Phishing is a method of gathering sensitive information by deception. Often, this happens as a cyber-attack via email, but as a social engineering technique, it can happen over a variety of platforms or mediums.
Email phishing is the act of sending emails from what appear to be trusted sources to trick users into providing usernames and passwords, and often bank and credit card details.
How phishing works
The recipient of the email sees a message from a trusted source, perhaps one they regularly do business with or subscribe to, with a simple request to upgrade their details due to some form of maintenance or system updates.
By spoofing the business’s brand, email and creating a cloned copy of their website, the user will often see little difference to the real thing, and with that, details are entered, and the damage done.
There are also a great number of spoof emails that appear to be sent from businesses, banks, and promotions you’ve never had anything to do with. This should be an obvious sign that something isn’t right.
Another popular method is an email announcing a competition win and your entitlement to a superb prize or free gift.

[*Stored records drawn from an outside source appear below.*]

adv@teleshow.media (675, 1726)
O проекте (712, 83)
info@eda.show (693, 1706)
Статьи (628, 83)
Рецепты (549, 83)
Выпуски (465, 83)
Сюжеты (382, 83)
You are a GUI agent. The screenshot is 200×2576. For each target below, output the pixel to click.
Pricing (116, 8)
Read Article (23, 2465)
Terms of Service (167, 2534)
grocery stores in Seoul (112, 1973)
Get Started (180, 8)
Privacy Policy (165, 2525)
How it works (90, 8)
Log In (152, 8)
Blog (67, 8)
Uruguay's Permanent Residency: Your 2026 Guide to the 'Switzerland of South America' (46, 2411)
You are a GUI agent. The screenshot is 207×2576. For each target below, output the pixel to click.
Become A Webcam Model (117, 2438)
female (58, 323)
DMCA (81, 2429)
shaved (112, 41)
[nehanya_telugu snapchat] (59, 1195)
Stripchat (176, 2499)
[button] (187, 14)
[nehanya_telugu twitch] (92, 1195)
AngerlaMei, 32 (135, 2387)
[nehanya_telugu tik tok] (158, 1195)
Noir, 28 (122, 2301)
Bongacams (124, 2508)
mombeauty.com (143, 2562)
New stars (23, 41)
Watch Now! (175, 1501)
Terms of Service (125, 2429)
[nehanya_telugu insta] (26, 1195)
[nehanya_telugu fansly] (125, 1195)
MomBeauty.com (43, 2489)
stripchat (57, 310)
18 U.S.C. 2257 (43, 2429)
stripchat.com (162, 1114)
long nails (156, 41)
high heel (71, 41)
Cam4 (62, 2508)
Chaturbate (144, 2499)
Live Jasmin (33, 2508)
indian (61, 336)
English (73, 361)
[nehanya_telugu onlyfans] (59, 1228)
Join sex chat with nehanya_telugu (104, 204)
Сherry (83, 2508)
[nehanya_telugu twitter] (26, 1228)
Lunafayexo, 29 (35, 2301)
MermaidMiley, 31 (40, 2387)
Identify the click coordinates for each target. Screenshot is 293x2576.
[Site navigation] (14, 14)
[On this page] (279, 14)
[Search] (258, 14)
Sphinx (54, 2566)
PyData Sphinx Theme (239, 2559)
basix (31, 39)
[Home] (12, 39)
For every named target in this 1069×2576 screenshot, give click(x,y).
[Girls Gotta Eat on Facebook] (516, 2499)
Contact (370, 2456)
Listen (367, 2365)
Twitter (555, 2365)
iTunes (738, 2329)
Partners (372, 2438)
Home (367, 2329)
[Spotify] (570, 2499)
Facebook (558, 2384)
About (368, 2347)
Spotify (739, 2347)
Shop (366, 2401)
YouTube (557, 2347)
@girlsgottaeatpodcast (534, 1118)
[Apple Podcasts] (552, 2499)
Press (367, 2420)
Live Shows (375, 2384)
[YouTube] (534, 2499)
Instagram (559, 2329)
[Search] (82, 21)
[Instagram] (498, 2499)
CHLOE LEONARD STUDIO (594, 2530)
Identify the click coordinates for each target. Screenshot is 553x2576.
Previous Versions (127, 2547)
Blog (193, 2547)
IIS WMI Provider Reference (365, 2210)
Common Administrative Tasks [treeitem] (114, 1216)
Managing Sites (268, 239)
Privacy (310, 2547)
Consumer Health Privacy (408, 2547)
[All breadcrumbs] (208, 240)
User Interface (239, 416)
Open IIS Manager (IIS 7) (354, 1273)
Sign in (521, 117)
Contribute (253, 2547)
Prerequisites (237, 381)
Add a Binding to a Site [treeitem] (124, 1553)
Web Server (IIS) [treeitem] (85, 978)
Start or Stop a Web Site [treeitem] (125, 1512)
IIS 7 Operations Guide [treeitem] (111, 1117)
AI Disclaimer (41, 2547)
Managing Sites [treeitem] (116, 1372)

If it looks too good to be true—it probably is.
Types of phishing
- Spear phishing
In contrast to casting out a wide net to obtain as many details from a vast range of resources, spear phishing is a direct aim at a single specific individual.
- Whale phishing
Whale phishing—or whaling—is also an attempt aimed at one specific individual, but in this instance, the biggest fish. Their targets are the CEOs, board members, or high-value operatives whose information is considered the most valuable.
- Social media phishing
Private messaging over social media offers hackers similar opportunities as traditional email. Many attacks use more intensive probing, with hackers posing as a person you may or may not know, building a relationship before reaching out for the information they want.
- SMS and mobile messaging phishing
SMS phishing—or smishing—works just like email-based attacks, with fake links designed to lure you into providing your sensitive data.
How to spot a phishing attack
- Check the email address
The sender looks authentic, as a name you might recognize, but the email address will often come from a domain with nothing to do with the organization it’s supposedly sent by.
- Check the recipient field
If the email is sent to users you don’t recognize, or to a batch of recipients, then it’s likely fraudulent.
- Check the URLs of the hyperlinks
Hovering over links will allow you to see where they are taking you. If the URL looks anything other than authentic—delete, delete, delete.
Some phishing emails will include an executable file that launches on opening and installs malware on your computer. Don’t open them. Delete the email instead.
Is the content of the message out of the ordinary, and does it feature poor spelling and grammar? An authentic sender would never deliver a message that isn’t 100% professional and accurate.
What's the origin of the term "phishing"?
The term ‘phishing’ was introduced in the mid-1990s while hackers were tricking AOL users into surrendering their login information.
The whimsical spelling of ‘fishing’ describes just what the hackers were doing; throwing out bait to thousands of users, hoping for a few bites to provide the information they needed.